CASTRIES — Prime Minister Kenny Anthony has cautioned the Trade Union Federation against forcing government into a financial position where it would then have no choice but to lay off civil servants.
Anthony made the comment ahead of today’s scheduled resumption of negotiations between the government and the Trade Union Federation which is negotiating a salary hike on behalf of public servants.
Last week, union representatives walked out of the talks complaining of being insulted when the government offered a zero per cent increase and a one-off payment of EC$1,000, in response to their request for a 5.5 per cent and 6 per cent increase over 2010-2013.
On Monday during an emergency meeting, public servants mandated their unions not to accept anything less that their initial request of 16 per cent pay hike.

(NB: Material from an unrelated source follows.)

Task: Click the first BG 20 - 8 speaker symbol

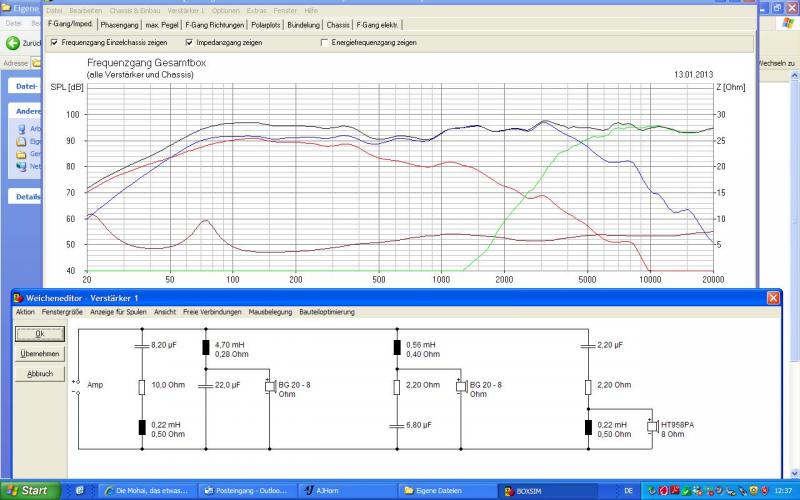Action: [267, 387]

The Prime Minister said while he was aware that the negotiations had not reached a stalemate, he made it clear that the process would not be easy for the unions or the government.

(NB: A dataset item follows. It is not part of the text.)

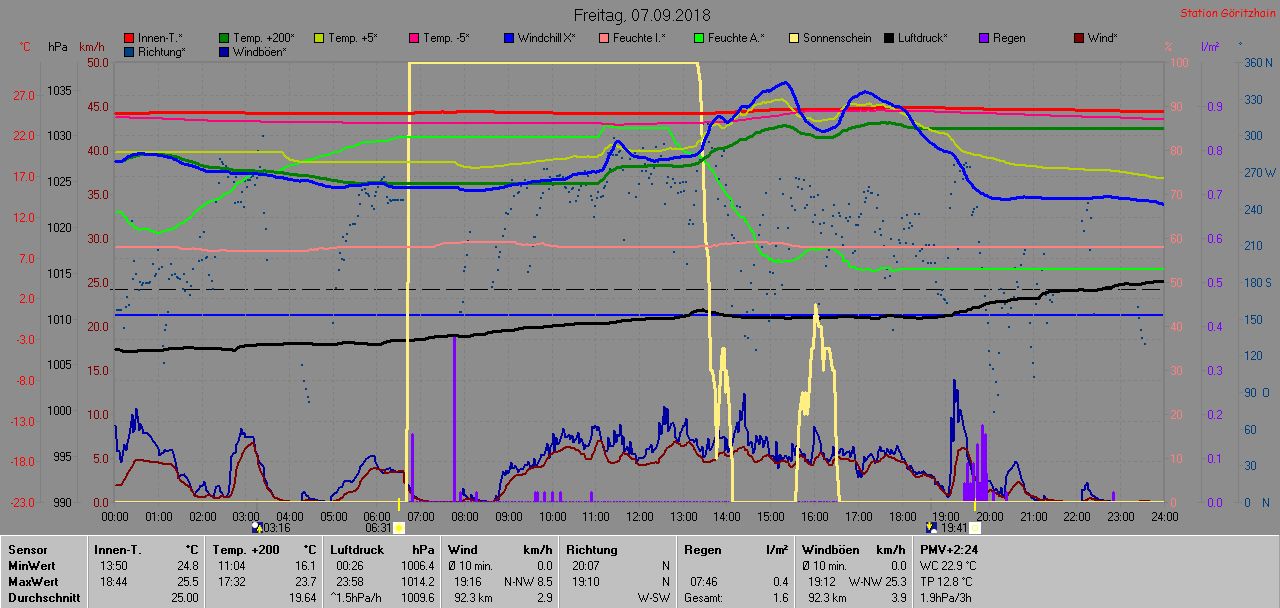
Task: Click the blue Windchill legend square
Action: click(x=509, y=38)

“I say so because we are in a very delicate financial and economic situation, things are difficult and any increase government will have to borrow, we can’t finance any increase from existing revenue at all.

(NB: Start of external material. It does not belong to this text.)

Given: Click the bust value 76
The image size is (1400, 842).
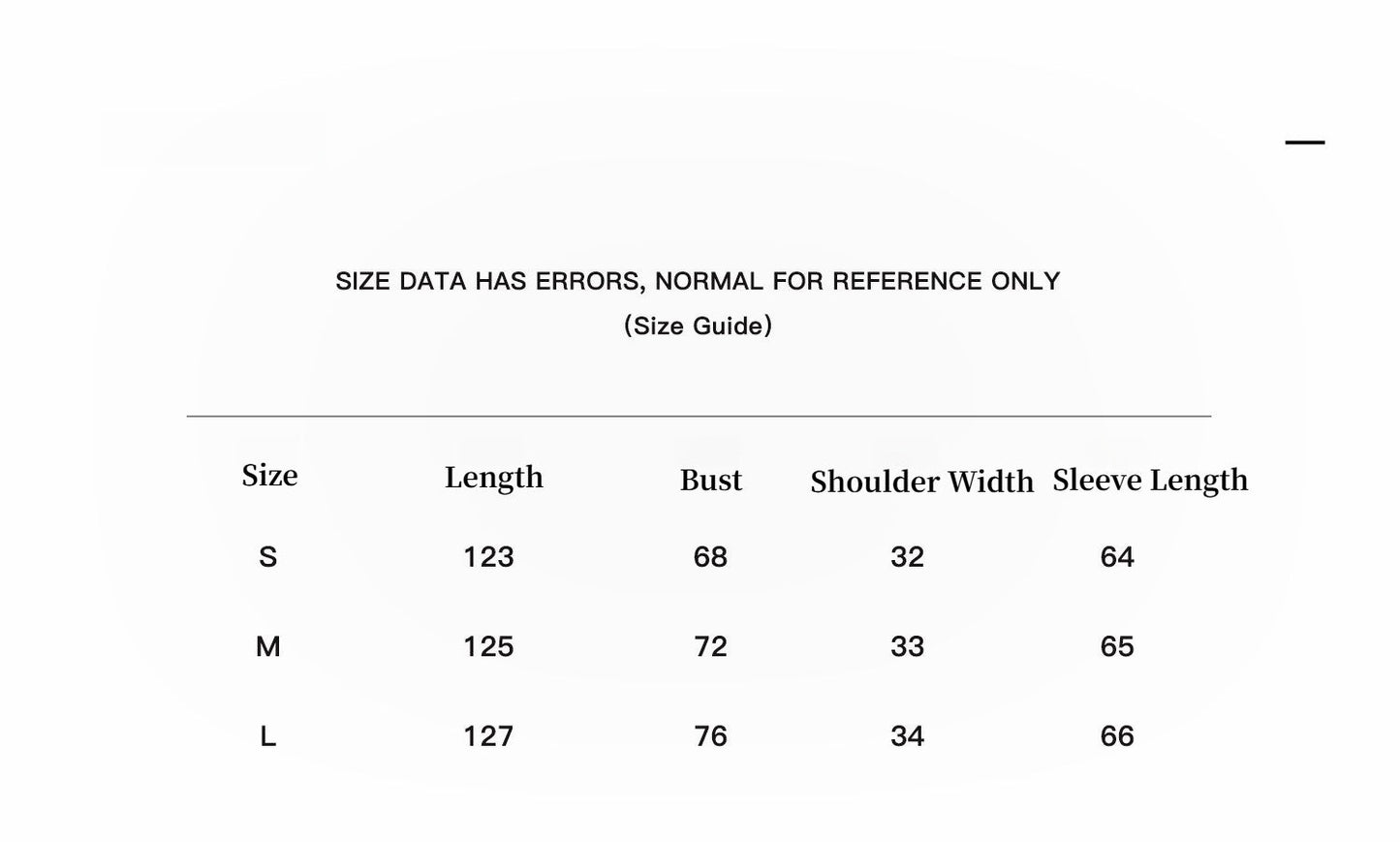Looking at the screenshot, I should point(710,736).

“It is important that all of us recognise that this is a period that requires sacrifices from all sides, not just from the government but also from the private sector and indeed our own employees,” he said.
Anthony said he does not want St. Lucia to go the route of other countries in the region such as Antigua which now has an agreement with the IMF and has been forced to lay off public sector workers.
“We inherited a fiscal deficit of EC$255 million and I expect that this year this deficit will widen for good reason as we have had to borrow significant funds to take care of the rehabilitation following Hurricane Tomas…, so we are in a situation where we don’t have a surplus to play with at all,” he added.
He cautioned that any increases given will have to be borrowed and there is need for understanding and sacrifices on all sides especially in the current economic environment.
The Prime Minister also stated that comparative analysis of public servant salaries in the Organisation of Eastern Caribbean States compiled by the Ministry of the Public Service revealed that in most cases public servants here are better off than their counterparts in St. Vincent and the Grenadines, Grenada and Dominica.